● **Problem to work on**
Would you output the entries below only from the line containing "Select the EP01622.3prime arrow glyph" through the line containing "Task: Expand the Set It and Forget It section", exactly as they stand and with both ends included?

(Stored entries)
────

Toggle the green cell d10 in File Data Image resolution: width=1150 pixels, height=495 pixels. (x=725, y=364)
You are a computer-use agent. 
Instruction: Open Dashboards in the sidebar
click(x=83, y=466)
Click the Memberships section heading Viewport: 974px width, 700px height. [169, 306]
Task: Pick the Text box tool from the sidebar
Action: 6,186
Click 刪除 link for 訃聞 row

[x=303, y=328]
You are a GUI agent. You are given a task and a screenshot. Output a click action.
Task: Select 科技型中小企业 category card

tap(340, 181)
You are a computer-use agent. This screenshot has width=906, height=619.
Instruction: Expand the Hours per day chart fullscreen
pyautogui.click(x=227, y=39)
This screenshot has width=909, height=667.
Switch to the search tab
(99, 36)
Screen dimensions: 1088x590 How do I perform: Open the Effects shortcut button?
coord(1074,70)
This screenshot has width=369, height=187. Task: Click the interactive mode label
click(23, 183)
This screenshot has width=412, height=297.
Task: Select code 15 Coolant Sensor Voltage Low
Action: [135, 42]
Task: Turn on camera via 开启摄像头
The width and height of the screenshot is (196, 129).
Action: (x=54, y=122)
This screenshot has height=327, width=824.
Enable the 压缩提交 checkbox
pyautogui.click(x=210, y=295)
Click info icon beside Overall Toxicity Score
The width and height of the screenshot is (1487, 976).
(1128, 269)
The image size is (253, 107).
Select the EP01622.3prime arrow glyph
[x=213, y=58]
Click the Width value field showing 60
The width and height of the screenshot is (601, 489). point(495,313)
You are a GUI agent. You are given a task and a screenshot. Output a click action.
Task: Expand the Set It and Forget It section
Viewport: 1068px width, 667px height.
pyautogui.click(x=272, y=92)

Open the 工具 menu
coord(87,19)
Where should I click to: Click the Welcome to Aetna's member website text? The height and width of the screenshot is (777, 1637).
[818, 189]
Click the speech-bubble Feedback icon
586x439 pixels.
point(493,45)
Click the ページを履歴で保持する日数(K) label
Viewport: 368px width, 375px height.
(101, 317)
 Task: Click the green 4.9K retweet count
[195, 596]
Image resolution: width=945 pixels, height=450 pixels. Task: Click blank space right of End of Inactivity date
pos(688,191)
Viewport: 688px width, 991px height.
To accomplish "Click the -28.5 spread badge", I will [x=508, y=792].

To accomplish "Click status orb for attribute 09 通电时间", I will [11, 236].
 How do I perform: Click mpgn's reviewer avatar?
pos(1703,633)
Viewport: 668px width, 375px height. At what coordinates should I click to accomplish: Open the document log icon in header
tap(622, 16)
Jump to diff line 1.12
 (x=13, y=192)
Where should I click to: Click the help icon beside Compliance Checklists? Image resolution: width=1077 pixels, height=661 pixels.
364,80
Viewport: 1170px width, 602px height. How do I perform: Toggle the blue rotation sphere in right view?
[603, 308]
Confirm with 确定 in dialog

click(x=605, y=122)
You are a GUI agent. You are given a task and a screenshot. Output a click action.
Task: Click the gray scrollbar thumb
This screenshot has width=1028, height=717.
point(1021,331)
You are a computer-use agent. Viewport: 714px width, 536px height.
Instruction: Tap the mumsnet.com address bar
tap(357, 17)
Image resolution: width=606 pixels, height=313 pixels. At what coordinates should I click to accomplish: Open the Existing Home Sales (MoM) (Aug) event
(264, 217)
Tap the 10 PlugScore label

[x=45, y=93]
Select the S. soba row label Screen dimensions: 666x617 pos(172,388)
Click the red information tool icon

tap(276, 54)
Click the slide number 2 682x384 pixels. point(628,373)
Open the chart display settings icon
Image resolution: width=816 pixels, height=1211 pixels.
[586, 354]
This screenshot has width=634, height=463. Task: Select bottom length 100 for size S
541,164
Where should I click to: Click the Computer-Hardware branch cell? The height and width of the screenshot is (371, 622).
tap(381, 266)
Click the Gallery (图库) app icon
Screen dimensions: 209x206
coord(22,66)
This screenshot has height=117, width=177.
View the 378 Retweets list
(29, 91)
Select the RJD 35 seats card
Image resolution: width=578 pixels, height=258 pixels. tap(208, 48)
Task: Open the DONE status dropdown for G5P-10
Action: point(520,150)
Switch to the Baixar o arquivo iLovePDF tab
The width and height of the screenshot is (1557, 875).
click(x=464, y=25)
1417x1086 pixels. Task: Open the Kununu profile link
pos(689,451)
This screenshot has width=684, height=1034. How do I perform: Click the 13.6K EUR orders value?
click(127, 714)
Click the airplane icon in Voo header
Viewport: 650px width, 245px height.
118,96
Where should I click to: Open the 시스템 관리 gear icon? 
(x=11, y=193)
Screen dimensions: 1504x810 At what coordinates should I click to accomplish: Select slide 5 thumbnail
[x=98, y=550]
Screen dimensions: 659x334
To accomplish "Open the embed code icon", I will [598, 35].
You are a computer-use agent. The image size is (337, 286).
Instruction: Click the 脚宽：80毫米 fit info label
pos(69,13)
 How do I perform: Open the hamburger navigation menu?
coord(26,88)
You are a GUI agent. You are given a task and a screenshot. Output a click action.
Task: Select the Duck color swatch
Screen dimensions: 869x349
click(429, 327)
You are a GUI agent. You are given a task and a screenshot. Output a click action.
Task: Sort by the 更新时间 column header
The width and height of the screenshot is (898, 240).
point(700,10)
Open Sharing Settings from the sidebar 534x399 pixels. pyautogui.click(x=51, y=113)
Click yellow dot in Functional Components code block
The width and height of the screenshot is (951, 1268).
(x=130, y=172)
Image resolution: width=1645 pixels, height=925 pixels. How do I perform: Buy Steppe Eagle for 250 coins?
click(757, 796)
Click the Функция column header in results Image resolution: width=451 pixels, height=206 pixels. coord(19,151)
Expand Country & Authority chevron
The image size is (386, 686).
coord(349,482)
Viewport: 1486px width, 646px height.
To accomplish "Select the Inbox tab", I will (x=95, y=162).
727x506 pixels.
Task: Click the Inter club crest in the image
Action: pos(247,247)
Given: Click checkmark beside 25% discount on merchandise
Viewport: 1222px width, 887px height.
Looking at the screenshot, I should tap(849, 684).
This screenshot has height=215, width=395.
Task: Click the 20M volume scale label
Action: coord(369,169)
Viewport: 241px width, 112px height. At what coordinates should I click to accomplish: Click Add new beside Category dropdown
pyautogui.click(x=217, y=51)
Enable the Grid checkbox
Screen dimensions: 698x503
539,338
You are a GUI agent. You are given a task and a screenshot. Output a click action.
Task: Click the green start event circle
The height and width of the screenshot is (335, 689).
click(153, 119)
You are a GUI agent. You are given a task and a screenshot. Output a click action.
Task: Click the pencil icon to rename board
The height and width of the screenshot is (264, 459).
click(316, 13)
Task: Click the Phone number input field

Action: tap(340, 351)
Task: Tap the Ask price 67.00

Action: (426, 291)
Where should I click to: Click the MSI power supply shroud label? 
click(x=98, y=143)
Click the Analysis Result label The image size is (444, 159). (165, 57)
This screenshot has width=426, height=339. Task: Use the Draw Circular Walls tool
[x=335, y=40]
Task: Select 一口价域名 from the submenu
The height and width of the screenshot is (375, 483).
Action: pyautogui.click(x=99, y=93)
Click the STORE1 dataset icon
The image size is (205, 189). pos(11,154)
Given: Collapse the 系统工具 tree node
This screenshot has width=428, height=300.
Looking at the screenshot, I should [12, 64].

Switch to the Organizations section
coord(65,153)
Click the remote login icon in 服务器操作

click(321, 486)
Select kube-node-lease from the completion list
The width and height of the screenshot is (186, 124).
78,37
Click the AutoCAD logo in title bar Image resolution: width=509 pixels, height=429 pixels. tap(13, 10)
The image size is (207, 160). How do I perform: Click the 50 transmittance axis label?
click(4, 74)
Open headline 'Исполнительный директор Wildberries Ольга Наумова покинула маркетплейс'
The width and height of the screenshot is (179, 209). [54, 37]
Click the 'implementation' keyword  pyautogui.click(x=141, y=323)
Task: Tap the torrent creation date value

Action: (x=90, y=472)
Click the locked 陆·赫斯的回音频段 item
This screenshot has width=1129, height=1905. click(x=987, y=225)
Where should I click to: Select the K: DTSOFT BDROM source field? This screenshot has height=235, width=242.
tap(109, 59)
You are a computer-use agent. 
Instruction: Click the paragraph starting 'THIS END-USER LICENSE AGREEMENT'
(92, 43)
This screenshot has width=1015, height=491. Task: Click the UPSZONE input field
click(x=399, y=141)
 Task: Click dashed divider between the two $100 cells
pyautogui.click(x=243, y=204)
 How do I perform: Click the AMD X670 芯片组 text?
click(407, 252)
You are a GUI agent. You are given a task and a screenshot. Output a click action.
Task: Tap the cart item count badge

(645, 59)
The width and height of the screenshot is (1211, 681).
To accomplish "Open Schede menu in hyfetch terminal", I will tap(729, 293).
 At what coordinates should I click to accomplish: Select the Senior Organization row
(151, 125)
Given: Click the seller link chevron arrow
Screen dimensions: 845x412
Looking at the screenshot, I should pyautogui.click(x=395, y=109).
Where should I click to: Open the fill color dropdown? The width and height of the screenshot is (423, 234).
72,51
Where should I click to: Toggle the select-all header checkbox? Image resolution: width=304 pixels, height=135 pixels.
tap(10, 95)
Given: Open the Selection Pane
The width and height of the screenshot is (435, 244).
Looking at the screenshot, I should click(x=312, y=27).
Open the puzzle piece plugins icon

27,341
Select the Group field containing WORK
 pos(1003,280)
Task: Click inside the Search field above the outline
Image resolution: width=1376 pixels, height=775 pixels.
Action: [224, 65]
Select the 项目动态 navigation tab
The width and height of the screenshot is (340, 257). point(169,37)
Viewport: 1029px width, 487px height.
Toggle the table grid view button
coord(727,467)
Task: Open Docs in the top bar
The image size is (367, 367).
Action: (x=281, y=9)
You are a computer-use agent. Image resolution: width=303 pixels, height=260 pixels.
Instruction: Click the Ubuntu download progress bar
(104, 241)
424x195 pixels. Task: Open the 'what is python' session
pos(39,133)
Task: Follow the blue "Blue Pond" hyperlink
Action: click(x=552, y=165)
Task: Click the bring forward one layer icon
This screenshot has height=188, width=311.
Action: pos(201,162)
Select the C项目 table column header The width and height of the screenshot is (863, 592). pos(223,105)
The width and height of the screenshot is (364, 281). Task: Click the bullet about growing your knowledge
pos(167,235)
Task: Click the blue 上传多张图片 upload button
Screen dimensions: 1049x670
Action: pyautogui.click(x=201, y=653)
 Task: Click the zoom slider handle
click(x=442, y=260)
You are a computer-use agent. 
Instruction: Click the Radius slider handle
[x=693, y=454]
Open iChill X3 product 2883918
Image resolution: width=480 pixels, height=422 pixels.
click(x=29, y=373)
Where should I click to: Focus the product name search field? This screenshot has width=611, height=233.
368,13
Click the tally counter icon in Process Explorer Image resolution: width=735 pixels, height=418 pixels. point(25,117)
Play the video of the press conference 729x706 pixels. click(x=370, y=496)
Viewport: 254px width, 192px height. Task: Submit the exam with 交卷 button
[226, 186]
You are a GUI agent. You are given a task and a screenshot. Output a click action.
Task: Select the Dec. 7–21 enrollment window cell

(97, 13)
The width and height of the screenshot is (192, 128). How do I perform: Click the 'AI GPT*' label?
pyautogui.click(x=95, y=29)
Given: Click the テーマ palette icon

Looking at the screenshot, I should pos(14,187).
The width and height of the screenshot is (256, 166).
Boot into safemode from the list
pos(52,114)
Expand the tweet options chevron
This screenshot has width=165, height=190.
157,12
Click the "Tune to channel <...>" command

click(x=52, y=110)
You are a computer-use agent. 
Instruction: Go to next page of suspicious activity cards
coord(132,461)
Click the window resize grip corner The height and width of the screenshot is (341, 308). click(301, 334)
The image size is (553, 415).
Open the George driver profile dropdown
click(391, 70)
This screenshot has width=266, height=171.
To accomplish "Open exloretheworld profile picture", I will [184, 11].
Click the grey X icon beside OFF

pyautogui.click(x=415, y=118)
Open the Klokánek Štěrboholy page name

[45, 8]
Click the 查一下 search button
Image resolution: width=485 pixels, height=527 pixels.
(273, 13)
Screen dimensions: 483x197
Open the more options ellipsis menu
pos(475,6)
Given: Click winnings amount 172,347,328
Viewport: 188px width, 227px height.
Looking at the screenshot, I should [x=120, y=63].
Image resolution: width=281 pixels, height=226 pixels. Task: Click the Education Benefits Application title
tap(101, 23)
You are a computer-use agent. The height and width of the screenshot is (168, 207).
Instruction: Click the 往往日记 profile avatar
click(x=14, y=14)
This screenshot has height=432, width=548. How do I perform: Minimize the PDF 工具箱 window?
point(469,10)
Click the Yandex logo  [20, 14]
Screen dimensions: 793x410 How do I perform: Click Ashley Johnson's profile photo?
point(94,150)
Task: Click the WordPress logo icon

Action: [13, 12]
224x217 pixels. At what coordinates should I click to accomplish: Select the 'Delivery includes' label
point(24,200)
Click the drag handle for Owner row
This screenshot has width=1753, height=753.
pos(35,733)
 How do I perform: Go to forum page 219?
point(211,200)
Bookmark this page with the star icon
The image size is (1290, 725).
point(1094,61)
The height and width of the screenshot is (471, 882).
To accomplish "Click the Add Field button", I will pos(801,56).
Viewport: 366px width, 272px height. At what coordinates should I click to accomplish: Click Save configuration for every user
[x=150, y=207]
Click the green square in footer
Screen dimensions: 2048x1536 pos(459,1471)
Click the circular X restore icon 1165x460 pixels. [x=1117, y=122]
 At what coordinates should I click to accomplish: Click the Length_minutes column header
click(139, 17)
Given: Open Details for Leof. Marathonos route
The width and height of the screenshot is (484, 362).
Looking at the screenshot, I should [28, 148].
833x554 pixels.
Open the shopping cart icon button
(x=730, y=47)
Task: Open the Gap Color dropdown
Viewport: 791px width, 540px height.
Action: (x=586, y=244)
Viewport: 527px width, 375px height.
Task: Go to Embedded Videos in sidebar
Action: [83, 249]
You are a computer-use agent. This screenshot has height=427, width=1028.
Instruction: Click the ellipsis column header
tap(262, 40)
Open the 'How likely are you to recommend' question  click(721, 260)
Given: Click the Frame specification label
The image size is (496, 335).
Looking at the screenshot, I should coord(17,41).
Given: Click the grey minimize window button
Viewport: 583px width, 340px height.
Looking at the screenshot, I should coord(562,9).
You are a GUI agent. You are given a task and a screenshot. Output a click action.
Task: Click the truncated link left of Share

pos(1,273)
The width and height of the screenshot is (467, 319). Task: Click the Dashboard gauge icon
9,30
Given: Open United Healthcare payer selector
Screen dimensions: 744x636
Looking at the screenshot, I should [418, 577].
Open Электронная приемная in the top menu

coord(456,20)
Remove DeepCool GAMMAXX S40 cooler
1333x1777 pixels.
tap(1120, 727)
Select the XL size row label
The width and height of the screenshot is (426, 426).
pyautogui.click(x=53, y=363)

────

● **Task answer**
Select the EP01622.3prime arrow glyph
[x=213, y=58]
Click the Width value field showing 60
The width and height of the screenshot is (601, 489). point(495,313)
You are a GUI agent. You are given a task and a screenshot. Output a click action.
Task: Expand the Set It and Forget It section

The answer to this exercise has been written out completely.